Former President, Chester Burger & Company. Soldier, World War II. CBS Television News, 1946-1954; first U.S. television news reporter, later national manager. Public Relations, 1955-1962: President of McCann-Erickson’s public relations firm. Awarded Medal for Outstanding Service to the United States, by the U.S. Government, 1995. Recipient of the PRSA Gold Anvil Award, the Arthur W. Page Hall of Fame Award and the Alexander Hamilton Medal.

Arthur W. Page, while serving AT&T as its first vice president for public relations, said: “A company’s reputation is chiefly dependent on what it does, and in a lesser degree on what it says, and the lesser degree becomes very small indeed if what it says and what it does do not jibe.”

Yes, communications is essential. But, communications constitutes the last part of professional public relations, not the first. Hard reality will always overcome communications programs, good publicity or even skillful propaganda.

Reality should be the rock on which any public relations campaign stands. Customers know. The word gets around when products don’t deliver promised results. Employees know when they are treated unfairly. Voters know when the candidates misrepresent, exaggerate or lie to them. Citizens recognize when public officials serve selfish, partisan interests instead of the general public.

But it isn’t as simple as that. Folks don’t discover things right away. Sometimes, they’ll endure two or three bad experiences in a restaurant before they decide not to return. Or they’ll endure years of abuse from a boss before they decide their company just isn’t a good place to work.
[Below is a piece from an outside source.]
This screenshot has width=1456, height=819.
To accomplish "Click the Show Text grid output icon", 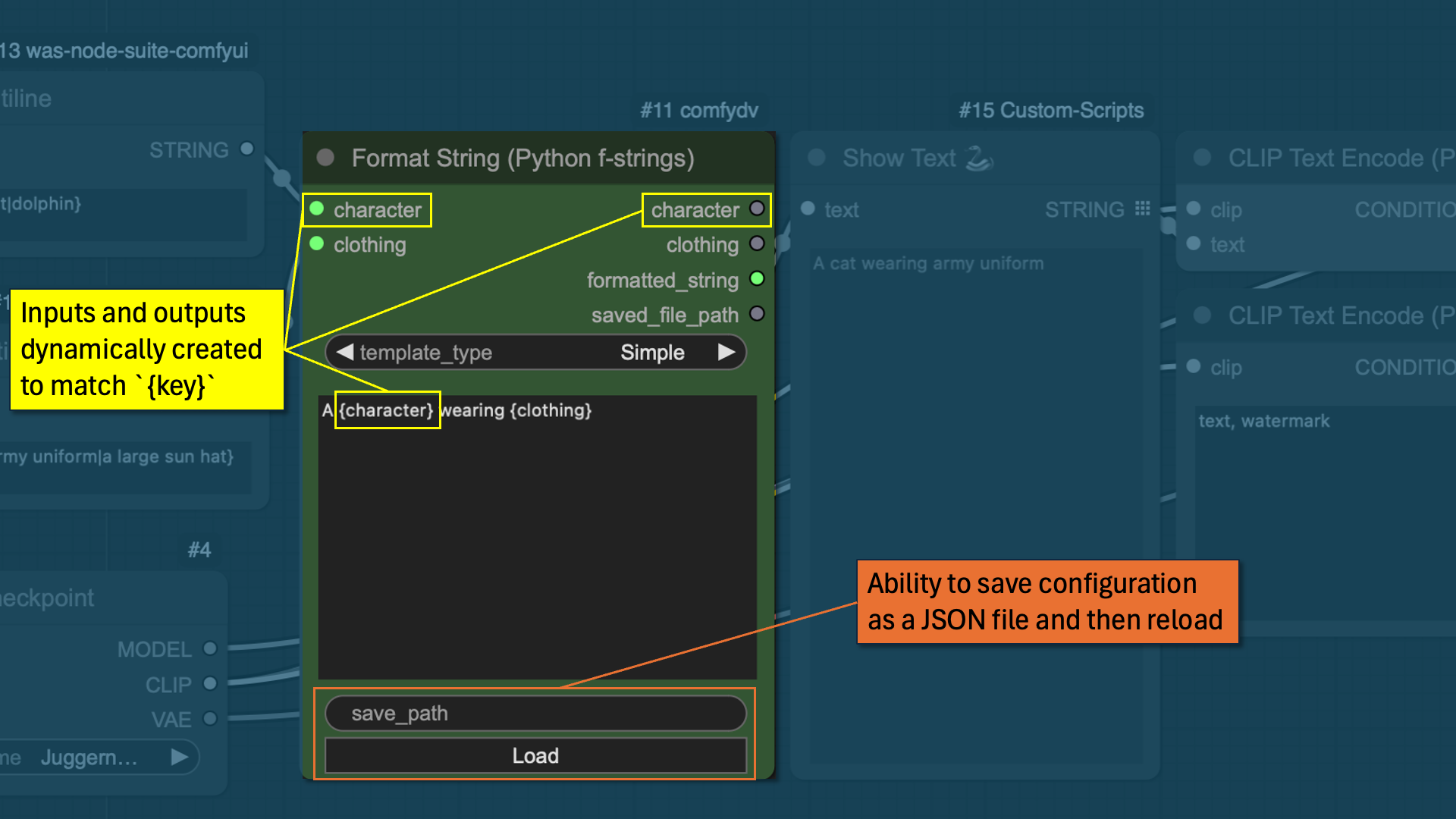I will [x=1143, y=209].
Sometimes voters enthuse over a politician’s rhetoric for years before they recognize she or he is a fraud.

It’s part of the human experience that people (just like you and me) don’t like to admit they’ve been wrong, or they’ve made a mistake, or misjudged a product, a public figure or a policy. So they see (usually unconsciously) some excuse to rationalize their error and to change their judgment. That’s why public opinion changes slowly. That’s why even the most effective public relations campaigns show results very slowly. We communicate almost instantaneously these days, but public opinion changes very slowly.

The skilled professional tries to discover reality before worrying about what to communicate. She/he wants to know objectively what actions deserve public approval and which do not. And then she/he tries to persuade management to change and correct those policies that may irritate the public, the customers and the community. Only when the policy serves the public interest can good communications make a difference.
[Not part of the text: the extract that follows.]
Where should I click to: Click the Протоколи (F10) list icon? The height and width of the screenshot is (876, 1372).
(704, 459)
Experience has taught me that the most difficult problem in life (and not limited to professional public relations) is “telling truth to power.” It is not easy to tell the boss he or she is wrong. Integrity requires it. But how to “tell the truth to power” is an art not quickly learned. No one, and especially not clients and executives, like to be told they have erred. How to tell “truth to power” requires sensitivity, tact and perhaps humility, too. But learning how will provide the difference between success or failure in your career.

Those are among the most important lessons life has taught me.